___ DATA SHOWN

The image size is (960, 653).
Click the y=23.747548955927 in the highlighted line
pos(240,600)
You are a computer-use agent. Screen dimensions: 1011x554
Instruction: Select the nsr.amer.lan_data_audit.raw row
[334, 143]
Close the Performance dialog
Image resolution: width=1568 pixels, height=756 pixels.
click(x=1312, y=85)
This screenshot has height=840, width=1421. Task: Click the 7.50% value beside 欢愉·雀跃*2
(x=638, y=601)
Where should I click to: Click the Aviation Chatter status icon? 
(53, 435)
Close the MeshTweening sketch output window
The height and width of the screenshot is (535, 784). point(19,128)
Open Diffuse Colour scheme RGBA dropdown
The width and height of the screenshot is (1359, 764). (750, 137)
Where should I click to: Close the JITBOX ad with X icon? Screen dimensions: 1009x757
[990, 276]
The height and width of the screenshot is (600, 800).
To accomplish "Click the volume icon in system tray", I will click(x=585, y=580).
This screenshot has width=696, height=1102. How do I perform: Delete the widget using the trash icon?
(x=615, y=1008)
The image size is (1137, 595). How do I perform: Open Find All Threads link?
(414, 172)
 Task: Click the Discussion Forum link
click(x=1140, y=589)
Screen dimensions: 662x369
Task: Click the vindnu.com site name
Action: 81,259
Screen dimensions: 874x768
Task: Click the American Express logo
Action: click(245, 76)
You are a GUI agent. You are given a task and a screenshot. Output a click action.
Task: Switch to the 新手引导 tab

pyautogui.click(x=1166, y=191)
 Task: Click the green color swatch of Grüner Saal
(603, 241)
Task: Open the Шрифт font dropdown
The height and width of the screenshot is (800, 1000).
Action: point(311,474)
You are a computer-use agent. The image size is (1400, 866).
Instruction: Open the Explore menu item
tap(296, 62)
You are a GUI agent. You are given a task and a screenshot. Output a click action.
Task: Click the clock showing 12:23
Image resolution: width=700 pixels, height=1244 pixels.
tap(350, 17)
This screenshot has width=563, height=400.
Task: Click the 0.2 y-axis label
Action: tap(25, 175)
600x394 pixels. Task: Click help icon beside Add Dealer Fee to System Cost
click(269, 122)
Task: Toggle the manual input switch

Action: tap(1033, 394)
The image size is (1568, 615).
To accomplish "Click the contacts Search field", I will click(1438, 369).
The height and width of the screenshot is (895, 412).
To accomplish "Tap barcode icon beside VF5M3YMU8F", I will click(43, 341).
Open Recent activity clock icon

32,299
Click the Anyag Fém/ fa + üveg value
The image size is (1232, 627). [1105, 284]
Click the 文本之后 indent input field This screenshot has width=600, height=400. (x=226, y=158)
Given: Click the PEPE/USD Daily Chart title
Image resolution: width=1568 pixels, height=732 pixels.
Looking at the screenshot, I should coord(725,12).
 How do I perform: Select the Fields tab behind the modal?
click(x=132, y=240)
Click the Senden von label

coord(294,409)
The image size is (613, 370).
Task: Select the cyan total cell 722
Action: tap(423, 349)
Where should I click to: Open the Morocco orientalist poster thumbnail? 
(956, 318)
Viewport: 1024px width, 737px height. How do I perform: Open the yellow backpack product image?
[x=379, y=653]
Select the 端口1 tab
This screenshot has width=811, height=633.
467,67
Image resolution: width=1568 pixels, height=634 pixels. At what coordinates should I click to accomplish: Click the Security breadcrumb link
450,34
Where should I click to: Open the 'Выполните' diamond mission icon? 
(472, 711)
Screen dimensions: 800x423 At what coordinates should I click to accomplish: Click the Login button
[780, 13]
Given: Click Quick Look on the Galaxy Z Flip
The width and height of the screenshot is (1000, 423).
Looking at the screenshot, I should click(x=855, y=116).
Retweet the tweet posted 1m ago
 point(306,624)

______

• _TASK REQUIREMENTS_: Among the entries above, how many lines include the word "agent"? Reply with the number only.

• _RESULT FOR THIS EXERCISE_: 4